Exercise aim:
The entries should be restated word for word.

Given records:
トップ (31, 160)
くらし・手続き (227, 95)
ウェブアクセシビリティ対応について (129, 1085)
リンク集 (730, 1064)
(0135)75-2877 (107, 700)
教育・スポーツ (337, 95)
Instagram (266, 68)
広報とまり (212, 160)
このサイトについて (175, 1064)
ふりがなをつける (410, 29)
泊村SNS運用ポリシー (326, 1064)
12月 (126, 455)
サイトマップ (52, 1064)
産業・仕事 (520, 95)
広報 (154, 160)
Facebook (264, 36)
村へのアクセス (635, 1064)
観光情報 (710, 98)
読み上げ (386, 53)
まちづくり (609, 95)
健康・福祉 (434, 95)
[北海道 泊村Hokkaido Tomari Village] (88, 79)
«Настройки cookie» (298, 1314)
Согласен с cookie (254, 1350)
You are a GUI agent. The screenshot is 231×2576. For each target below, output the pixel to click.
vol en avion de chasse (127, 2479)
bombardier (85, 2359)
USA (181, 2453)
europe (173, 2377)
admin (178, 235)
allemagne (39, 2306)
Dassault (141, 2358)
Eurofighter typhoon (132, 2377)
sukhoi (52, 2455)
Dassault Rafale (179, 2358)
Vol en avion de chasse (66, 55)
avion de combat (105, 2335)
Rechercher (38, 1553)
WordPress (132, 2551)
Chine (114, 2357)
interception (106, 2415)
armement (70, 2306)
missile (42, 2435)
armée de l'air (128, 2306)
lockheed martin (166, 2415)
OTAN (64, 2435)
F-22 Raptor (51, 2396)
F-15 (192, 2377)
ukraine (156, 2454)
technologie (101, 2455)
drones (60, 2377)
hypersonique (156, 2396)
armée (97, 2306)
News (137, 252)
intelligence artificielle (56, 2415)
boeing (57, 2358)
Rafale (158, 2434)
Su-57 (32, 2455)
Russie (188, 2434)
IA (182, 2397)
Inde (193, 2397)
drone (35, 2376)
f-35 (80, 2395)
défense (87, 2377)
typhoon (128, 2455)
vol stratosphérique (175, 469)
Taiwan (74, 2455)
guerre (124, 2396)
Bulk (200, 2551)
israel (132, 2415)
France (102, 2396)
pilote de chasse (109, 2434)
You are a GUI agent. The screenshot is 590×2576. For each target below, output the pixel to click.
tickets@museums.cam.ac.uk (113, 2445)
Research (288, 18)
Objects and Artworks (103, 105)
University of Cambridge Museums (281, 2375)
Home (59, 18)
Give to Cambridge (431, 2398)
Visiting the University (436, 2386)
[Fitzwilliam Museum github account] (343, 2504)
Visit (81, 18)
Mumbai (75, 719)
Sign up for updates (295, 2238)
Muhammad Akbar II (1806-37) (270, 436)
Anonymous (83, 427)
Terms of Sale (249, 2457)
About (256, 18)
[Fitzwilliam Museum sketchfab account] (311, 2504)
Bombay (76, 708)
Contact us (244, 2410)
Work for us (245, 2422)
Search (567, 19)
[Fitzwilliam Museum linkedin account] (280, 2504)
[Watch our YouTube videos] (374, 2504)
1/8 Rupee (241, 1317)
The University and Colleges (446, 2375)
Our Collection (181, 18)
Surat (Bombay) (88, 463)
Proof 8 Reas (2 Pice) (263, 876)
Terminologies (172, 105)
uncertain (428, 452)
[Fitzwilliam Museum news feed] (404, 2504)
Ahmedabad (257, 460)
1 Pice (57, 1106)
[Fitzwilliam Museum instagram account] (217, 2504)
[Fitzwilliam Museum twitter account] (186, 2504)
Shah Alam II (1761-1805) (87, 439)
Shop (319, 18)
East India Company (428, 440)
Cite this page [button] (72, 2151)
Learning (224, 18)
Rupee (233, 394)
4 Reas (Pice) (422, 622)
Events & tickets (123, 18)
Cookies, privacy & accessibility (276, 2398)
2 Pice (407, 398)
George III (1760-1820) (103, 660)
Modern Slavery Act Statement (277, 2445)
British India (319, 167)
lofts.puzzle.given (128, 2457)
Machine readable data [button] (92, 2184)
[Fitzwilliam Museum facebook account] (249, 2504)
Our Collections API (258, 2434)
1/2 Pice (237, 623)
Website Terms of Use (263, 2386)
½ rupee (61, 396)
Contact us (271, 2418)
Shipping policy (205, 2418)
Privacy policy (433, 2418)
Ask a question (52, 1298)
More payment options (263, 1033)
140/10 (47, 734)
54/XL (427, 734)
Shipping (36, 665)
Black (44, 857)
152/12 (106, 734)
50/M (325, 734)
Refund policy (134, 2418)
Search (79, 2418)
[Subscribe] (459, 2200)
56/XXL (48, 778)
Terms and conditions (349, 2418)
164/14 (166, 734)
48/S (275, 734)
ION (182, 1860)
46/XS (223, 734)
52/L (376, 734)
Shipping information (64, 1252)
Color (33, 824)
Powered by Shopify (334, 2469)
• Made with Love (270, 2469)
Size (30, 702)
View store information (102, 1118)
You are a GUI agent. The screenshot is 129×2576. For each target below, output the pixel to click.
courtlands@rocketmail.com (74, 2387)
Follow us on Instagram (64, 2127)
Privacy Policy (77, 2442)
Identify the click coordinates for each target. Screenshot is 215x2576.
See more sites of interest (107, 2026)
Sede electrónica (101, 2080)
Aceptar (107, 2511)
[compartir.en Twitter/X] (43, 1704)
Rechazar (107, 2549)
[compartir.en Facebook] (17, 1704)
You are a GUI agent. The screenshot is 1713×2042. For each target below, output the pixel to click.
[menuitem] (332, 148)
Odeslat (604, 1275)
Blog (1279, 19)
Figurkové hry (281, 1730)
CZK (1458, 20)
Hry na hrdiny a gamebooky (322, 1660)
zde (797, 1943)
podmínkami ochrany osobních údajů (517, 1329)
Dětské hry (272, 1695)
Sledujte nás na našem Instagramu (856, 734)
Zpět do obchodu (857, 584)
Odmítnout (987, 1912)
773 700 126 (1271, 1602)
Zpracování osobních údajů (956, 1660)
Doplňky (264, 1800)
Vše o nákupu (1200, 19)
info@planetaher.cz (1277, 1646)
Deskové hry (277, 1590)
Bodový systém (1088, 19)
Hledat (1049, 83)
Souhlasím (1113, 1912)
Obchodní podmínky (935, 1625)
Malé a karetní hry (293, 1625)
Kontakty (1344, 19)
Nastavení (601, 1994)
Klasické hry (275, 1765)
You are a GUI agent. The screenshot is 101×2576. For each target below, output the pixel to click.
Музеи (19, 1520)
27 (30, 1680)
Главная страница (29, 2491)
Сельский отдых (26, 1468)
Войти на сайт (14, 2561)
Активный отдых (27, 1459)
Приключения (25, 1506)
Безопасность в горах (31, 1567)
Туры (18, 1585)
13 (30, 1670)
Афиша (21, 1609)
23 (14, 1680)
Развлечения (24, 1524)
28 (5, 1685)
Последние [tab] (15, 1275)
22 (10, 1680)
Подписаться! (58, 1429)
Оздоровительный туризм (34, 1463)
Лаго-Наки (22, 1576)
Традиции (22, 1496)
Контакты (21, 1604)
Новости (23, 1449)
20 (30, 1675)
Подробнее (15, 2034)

Task solution:
トップ (31, 160)
くらし・手続き (227, 95)
ウェブアクセシビリティ対応について (129, 1085)
リンク集 (730, 1064)
(0135)75-2877 (107, 700)
教育・スポーツ (337, 95)
Instagram (266, 68)
広報とまり (212, 160)
このサイトについて (175, 1064)
ふりがなをつける (410, 29)
泊村SNS運用ポリシー (326, 1064)
12月 (126, 455)
サイトマップ (52, 1064)
産業・仕事 (520, 95)
広報 (154, 160)
Facebook (264, 36)
村へのアクセス (635, 1064)
観光情報 (710, 98)
読み上げ (386, 53)
まちづくり (609, 95)
健康・福祉 (434, 95)
[北海道 泊村Hokkaido Tomari Village] (88, 79)
«Настройки cookie» (298, 1314)
Согласен с cookie (254, 1350)
You are a GUI agent. The screenshot is 231×2576. For each target below, output the pixel to click.
vol en avion de chasse (127, 2479)
bombardier (85, 2359)
USA (181, 2453)
europe (173, 2377)
admin (178, 235)
allemagne (39, 2306)
Dassault (141, 2358)
Eurofighter typhoon (132, 2377)
sukhoi (52, 2455)
Dassault Rafale (179, 2358)
Vol en avion de chasse (66, 55)
avion de combat (105, 2335)
Rechercher (38, 1553)
WordPress (132, 2551)
Chine (114, 2357)
interception (106, 2415)
armement (70, 2306)
missile (42, 2435)
armée de l'air (128, 2306)
lockheed martin (166, 2415)
OTAN (64, 2435)
F-22 Raptor (51, 2396)
F-15 (192, 2377)
ukraine (156, 2454)
technologie (101, 2455)
drones (60, 2377)
hypersonique (156, 2396)
armée (97, 2306)
News (137, 252)
intelligence artificielle (56, 2415)
boeing (57, 2358)
Rafale (158, 2434)
Su-57 (32, 2455)
Russie (188, 2434)
IA (182, 2397)
Inde (193, 2397)
drone (35, 2376)
f-35 (80, 2395)
défense (87, 2377)
typhoon (128, 2455)
vol stratosphérique (175, 469)
Taiwan (74, 2455)
guerre (124, 2396)
Bulk (200, 2551)
israel (132, 2415)
France (102, 2396)
pilote de chasse (109, 2434)
You are a GUI agent. The screenshot is 590×2576. For each target below, output the pixel to click.
tickets@museums.cam.ac.uk (113, 2445)
Research (288, 18)
Objects and Artworks (103, 105)
University of Cambridge Museums (281, 2375)
Home (59, 18)
Give to Cambridge (431, 2398)
Visiting the University (436, 2386)
[Fitzwilliam Museum github account] (343, 2504)
Visit (81, 18)
Mumbai (75, 719)
Sign up for updates (295, 2238)
Muhammad Akbar II (1806-37) (270, 436)
Anonymous (83, 427)
Terms of Sale (249, 2457)
About (256, 18)
[Fitzwilliam Museum sketchfab account] (311, 2504)
Bombay (76, 708)
Contact us (244, 2410)
Work for us (245, 2422)
Search (567, 19)
[Fitzwilliam Museum linkedin account] (280, 2504)
[Watch our YouTube videos] (374, 2504)
1/8 Rupee (241, 1317)
The University and Colleges (446, 2375)
Our Collection (181, 18)
Surat (Bombay) (88, 463)
Proof 8 Reas (2 Pice) (263, 876)
Terminologies (172, 105)
uncertain (428, 452)
[Fitzwilliam Museum news feed] (404, 2504)
Ahmedabad (257, 460)
1 Pice (57, 1106)
[Fitzwilliam Museum instagram account] (217, 2504)
[Fitzwilliam Museum twitter account] (186, 2504)
Shah Alam II (1761-1805) (87, 439)
Shop (319, 18)
East India Company (428, 440)
Cite this page [button] (72, 2151)
Learning (224, 18)
Rupee (233, 394)
4 Reas (Pice) (422, 622)
Events & tickets (123, 18)
Cookies, privacy & accessibility (276, 2398)
2 Pice (407, 398)
George III (1760-1820) (103, 660)
Modern Slavery Act Statement (277, 2445)
British India (319, 167)
lofts.puzzle.given (128, 2457)
Machine readable data [button] (92, 2184)
[Fitzwilliam Museum facebook account] (249, 2504)
Our Collections API (258, 2434)
1/2 Pice (237, 623)
Website Terms of Use (263, 2386)
½ rupee (61, 396)
Contact us (271, 2418)
Shipping policy (205, 2418)
Privacy policy (433, 2418)
Ask a question (52, 1298)
More payment options (263, 1033)
140/10 (47, 734)
54/XL (427, 734)
Shipping (36, 665)
Black (44, 857)
152/12 (106, 734)
50/M (325, 734)
Refund policy (134, 2418)
Search (79, 2418)
[Subscribe] (459, 2200)
56/XXL (48, 778)
Terms and conditions (349, 2418)
164/14 (166, 734)
48/S (275, 734)
ION (182, 1860)
46/XS (223, 734)
52/L (376, 734)
Shipping information (64, 1252)
Color (33, 824)
Powered by Shopify (334, 2469)
• Made with Love (270, 2469)
Size (30, 702)
View store information (102, 1118)
You are a GUI agent. The screenshot is 129×2576. For each target below, output the pixel to click.
courtlands@rocketmail.com (74, 2387)
Follow us on Instagram (64, 2127)
Privacy Policy (77, 2442)
Identify the click coordinates for each target. Screenshot is 215x2576.
See more sites of interest (107, 2026)
Sede electrónica (101, 2080)
Aceptar (107, 2511)
[compartir.en Twitter/X] (43, 1704)
Rechazar (107, 2549)
[compartir.en Facebook] (17, 1704)
You are a GUI agent. The screenshot is 1713×2042. For each target below, output the pixel to click.
[menuitem] (332, 148)
Odeslat (604, 1275)
Blog (1279, 19)
Figurkové hry (281, 1730)
CZK (1458, 20)
Hry na hrdiny a gamebooky (322, 1660)
zde (797, 1943)
podmínkami ochrany osobních údajů (517, 1329)
Dětské hry (272, 1695)
Sledujte nás na našem Instagramu (856, 734)
Zpět do obchodu (857, 584)
Odmítnout (987, 1912)
773 700 126 (1271, 1602)
Zpracování osobních údajů (956, 1660)
Doplňky (264, 1800)
Vše o nákupu (1200, 19)
info@planetaher.cz (1277, 1646)
Deskové hry (277, 1590)
Bodový systém (1088, 19)
Hledat (1049, 83)
Souhlasím (1113, 1912)
Obchodní podmínky (935, 1625)
Malé a karetní hry (293, 1625)
Kontakty (1344, 19)
Nastavení (601, 1994)
Klasické hry (275, 1765)
You are a GUI agent. The screenshot is 101×2576. For each target below, output the pixel to click.
Музеи (19, 1520)
27 (30, 1680)
Главная страница (29, 2491)
Сельский отдых (26, 1468)
Войти на сайт (14, 2561)
Активный отдых (27, 1459)
Приключения (25, 1506)
Безопасность в горах (31, 1567)
Туры (18, 1585)
13 (30, 1670)
Афиша (21, 1609)
23 (14, 1680)
Развлечения (24, 1524)
28 (5, 1685)
Последние [tab] (15, 1275)
22 (10, 1680)
Подписаться! (58, 1429)
Оздоровительный туризм (34, 1463)
Лаго-Наки (22, 1576)
Традиции (22, 1496)
Контакты (21, 1604)
Новости (23, 1449)
20 (30, 1675)
Подробнее (15, 2034)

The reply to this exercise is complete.